A propósito, Aiden também está lá, observando o corpo de Mavis acomodado no sofá. Ele está a encarando, um pouco triste por causa do incidente do dia anterior, imaginando como seria tocar a sua pele aveludada. Pessoas imaginárias como ele não podem encostar nas coisas do mundo real.

— Bem. — responde ela por fim, fitando seus olhos turquesa nas orbes esmeralda dele. Mavis sorri. Todavia, Aiden é incapaz de retribuir o sorriso.

— Ele está aqui? — a dra. percebe a súbita felicidade de Mavis. Porém, o semblante da garota torna a se fechar quando olha para o rosto cadavérico da psicóloga.

Coitada da dra. Suri. É uma mulher tão amável, de cabelos prateados e de óculos de aros redondos que ressaltam seus olhos nebulosos. Tão adorável, tão afável, tão simpática... Mas todos nós sabemos como psicólogos são; eles usam essa máscara para poderem fuçar no íntimo do paciente e contar tudo o que descobriram aos seus pais.

É por um desses motivos que Mavis não gosta das sessões da dra.
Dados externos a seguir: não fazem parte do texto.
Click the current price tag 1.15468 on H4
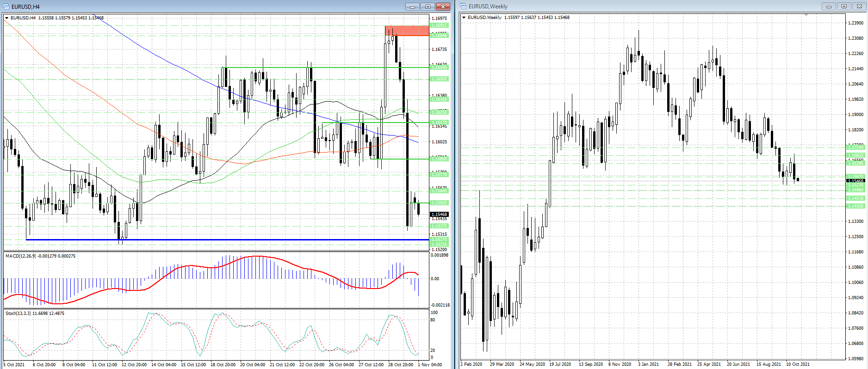The image size is (868, 369). pyautogui.click(x=439, y=215)
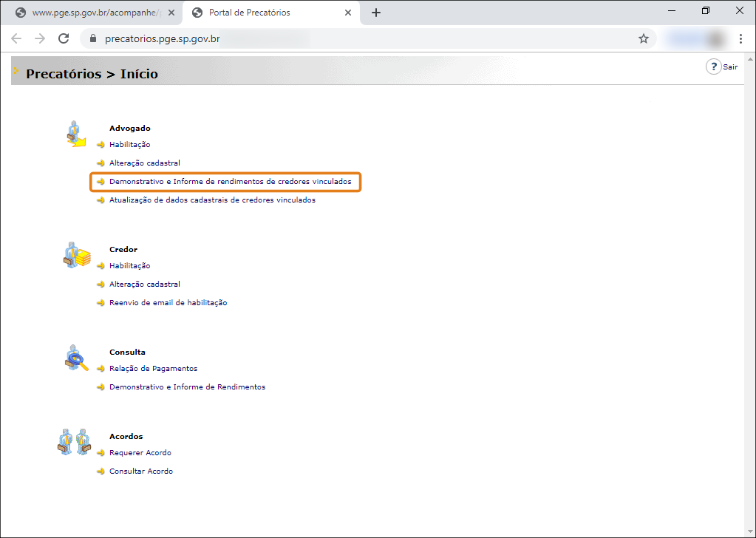Screen dimensions: 756x538
Task: Open Relação de Pagamentos
Action: click(x=153, y=369)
Suri.

— Pode descrever o Aiden para mim?

— Vamos embora, Mavis. Não aguento mais ficar aqui. — murmura seu amigo, cansado.

A verdade é que Aiden não está cansado. Ele está com medo. Morrendo de medo. Mavis criou um amigo imaginário muito inteligente. Ele sabe que a dra. Suri tem o poder de fazer com que Mavis passe a não acreditar na sua existência. Todos os adultos têm esse poder, na verdade.
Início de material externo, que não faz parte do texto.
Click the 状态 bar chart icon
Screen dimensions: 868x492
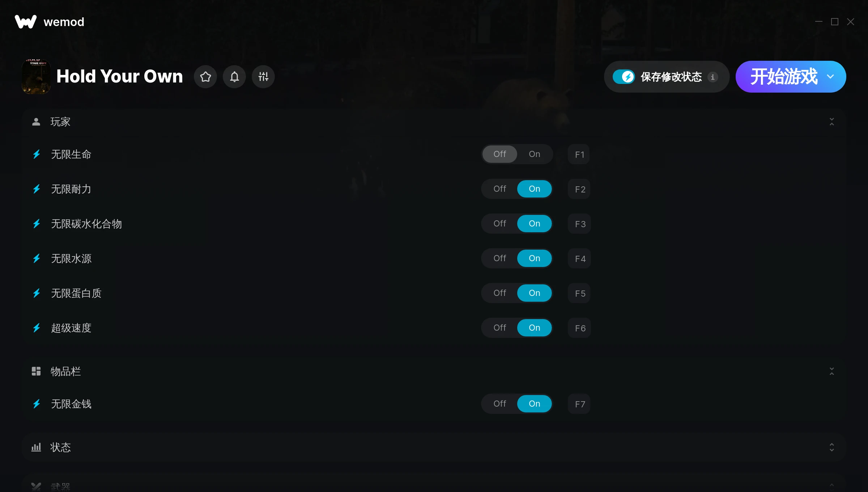pyautogui.click(x=36, y=447)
— Ele é engraçado. — é o que ela diz. — E bonito, também.

O último comentário faz Aiden sorrir orgulhosamente.

— Deve ser mesmo... — a dra. Suri concorda, com um humor implícito na fala. — E o que ele está fazendo agora?
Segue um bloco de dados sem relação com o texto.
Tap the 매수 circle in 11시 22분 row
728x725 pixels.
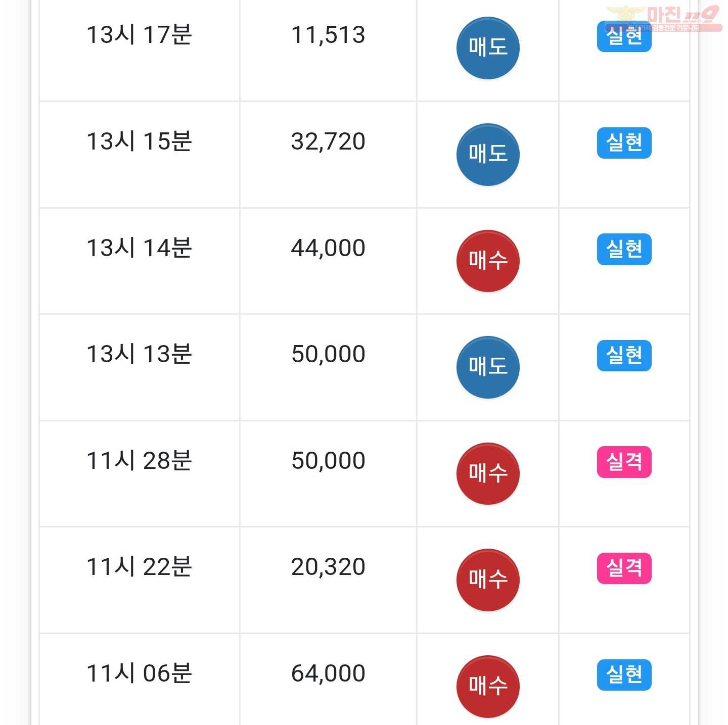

Aiden está mostrando o dedo médio para a humilde psicóloga. Mavis, sem coragem de responder à pergunta inocente da dra., apenas reprime uma risada e recolhe a sua mochila escolar do chão. Ela iça seu corpo para cima e bebe todo chá de camomila num gole só, a bolsa já pendurada nos ombros.

— Aonde está indo, srta. McKiddie? — a mulher grisalha questiona, levantando-se também. — Nossa sessão não acabou.

— Não estou muito a fim de ficar.

— Mas isso não é opcional! — a dra. Suri eleva o tom de voz.

— É sim. Minha mãe que está pagando. Mas não precisa contar a ela sobre isso, fique com o dinheiro.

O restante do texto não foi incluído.